◆ What you need to do ◆
Would you transcribe each entry that follows word for word, minus the images?

(The input)

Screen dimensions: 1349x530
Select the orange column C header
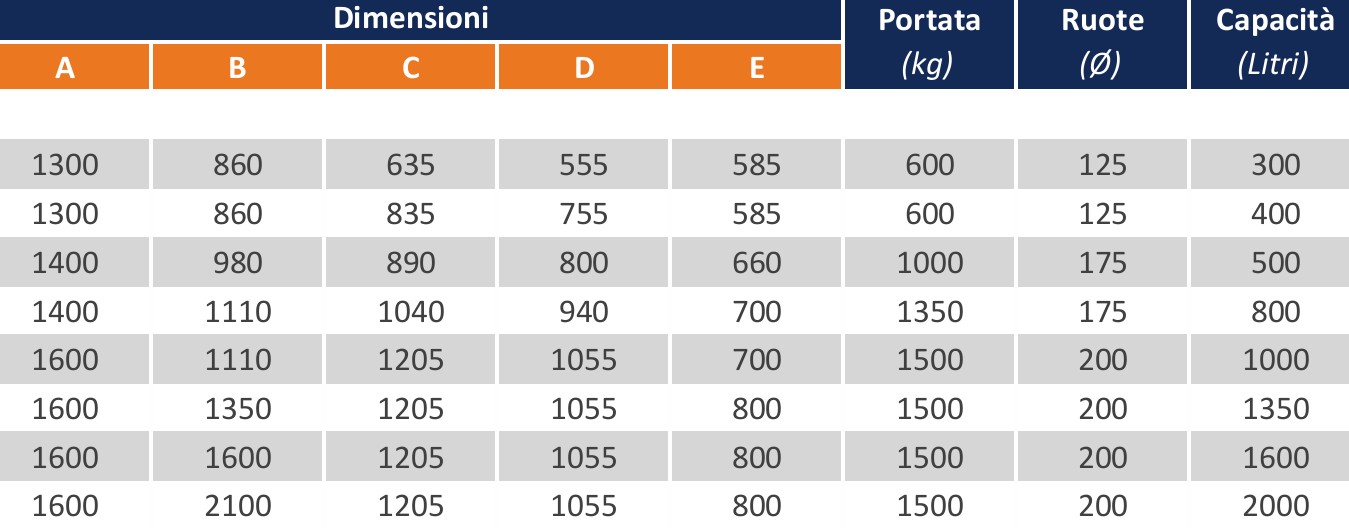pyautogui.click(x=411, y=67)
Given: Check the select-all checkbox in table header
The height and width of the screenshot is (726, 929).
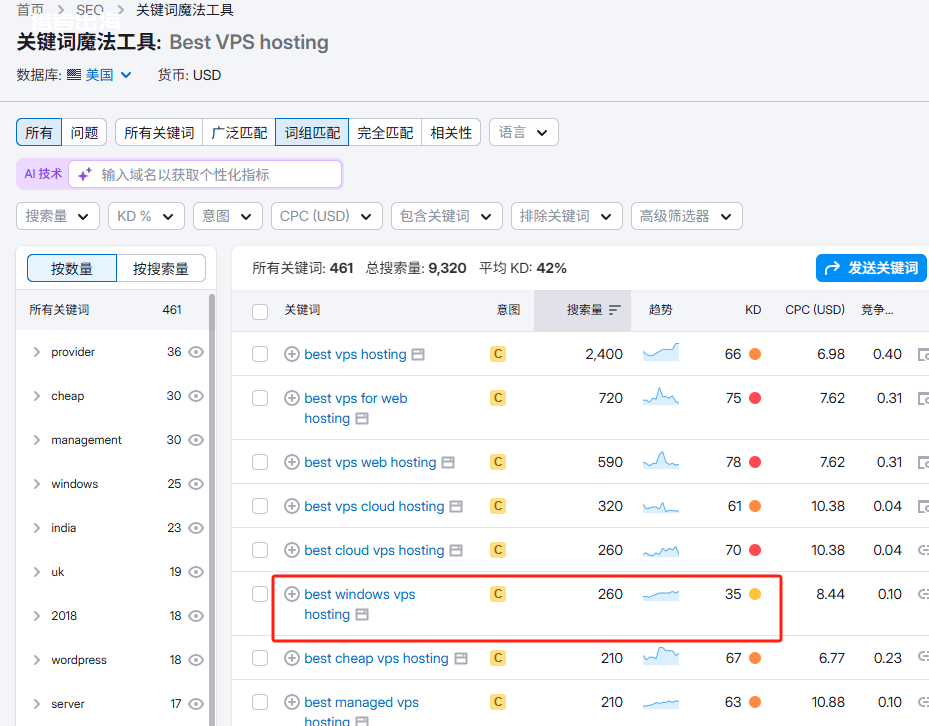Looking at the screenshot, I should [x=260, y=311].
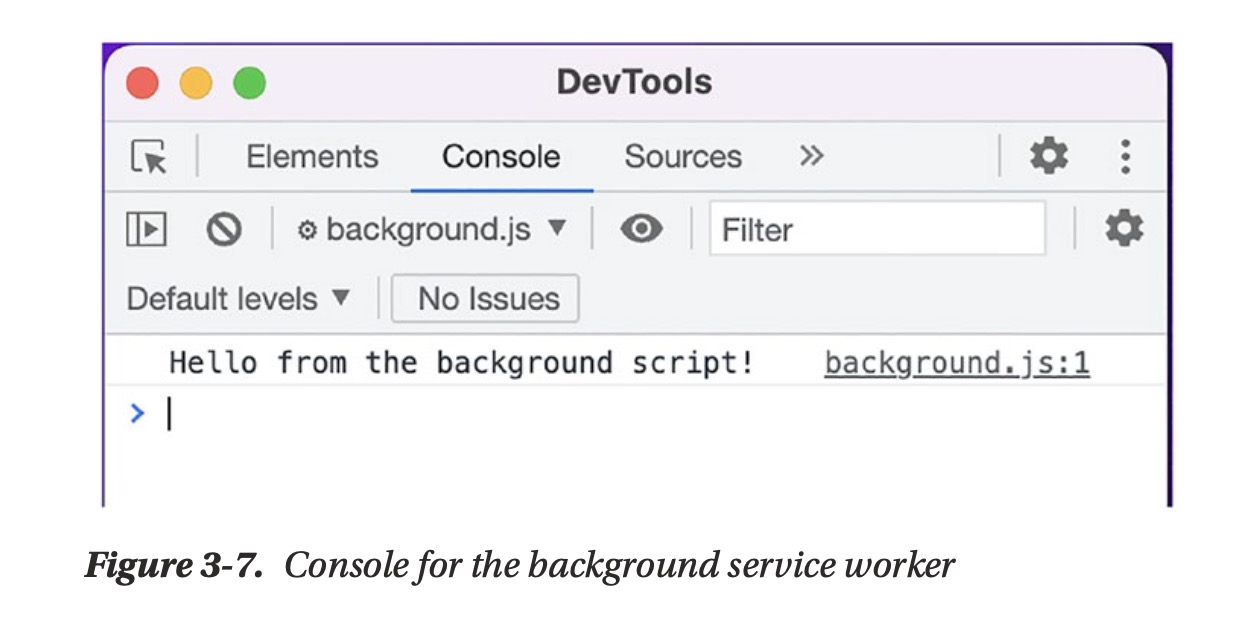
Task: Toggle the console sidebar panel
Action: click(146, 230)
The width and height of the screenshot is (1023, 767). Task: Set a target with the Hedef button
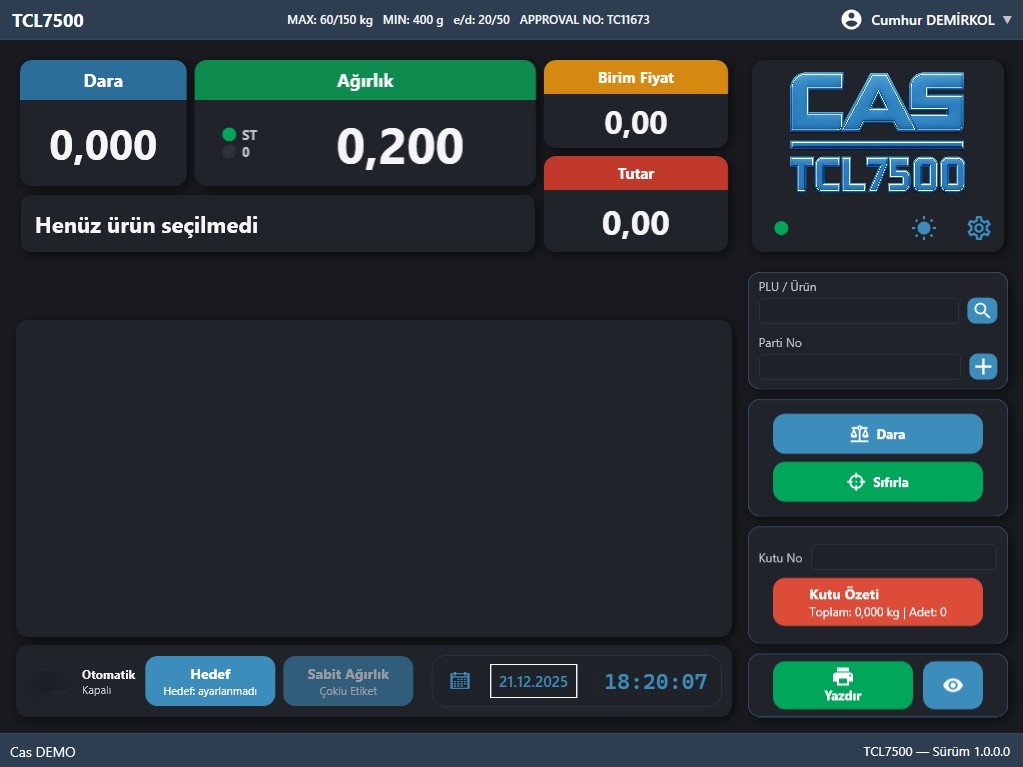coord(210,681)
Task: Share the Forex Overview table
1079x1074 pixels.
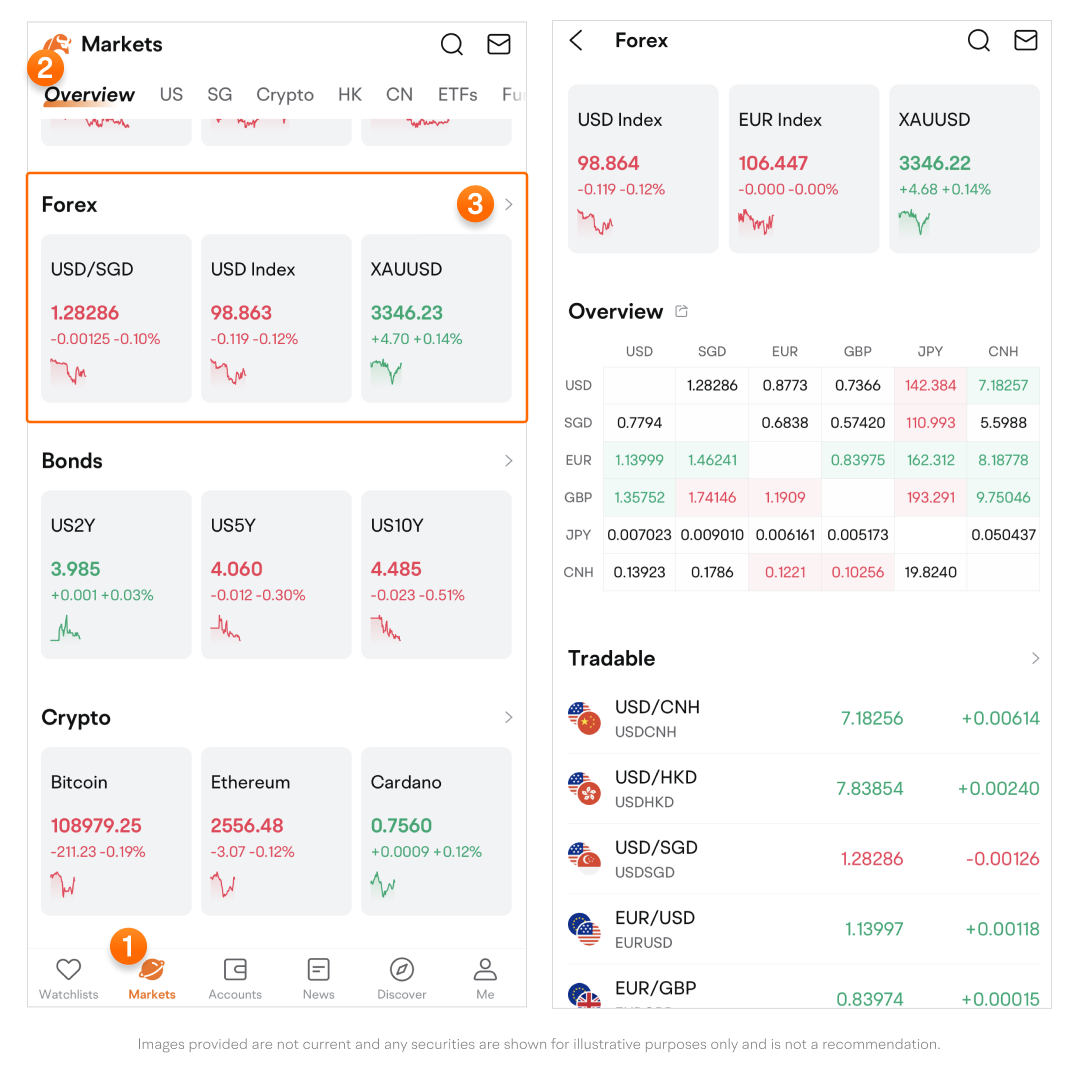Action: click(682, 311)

(End The input)

◆ Answer box ◆
Screen dimensions: 1349x530
Select the orange column C header
pyautogui.click(x=411, y=67)
Given: Check the select-all checkbox in table header
The height and width of the screenshot is (726, 929).
Looking at the screenshot, I should [x=260, y=311].
Task: Toggle the console sidebar panel
Action: click(146, 230)
The width and height of the screenshot is (1023, 767). Task: Set a target with the Hedef button
coord(210,681)
Task: Share the Forex Overview table
1079x1074 pixels.
Action: click(682, 311)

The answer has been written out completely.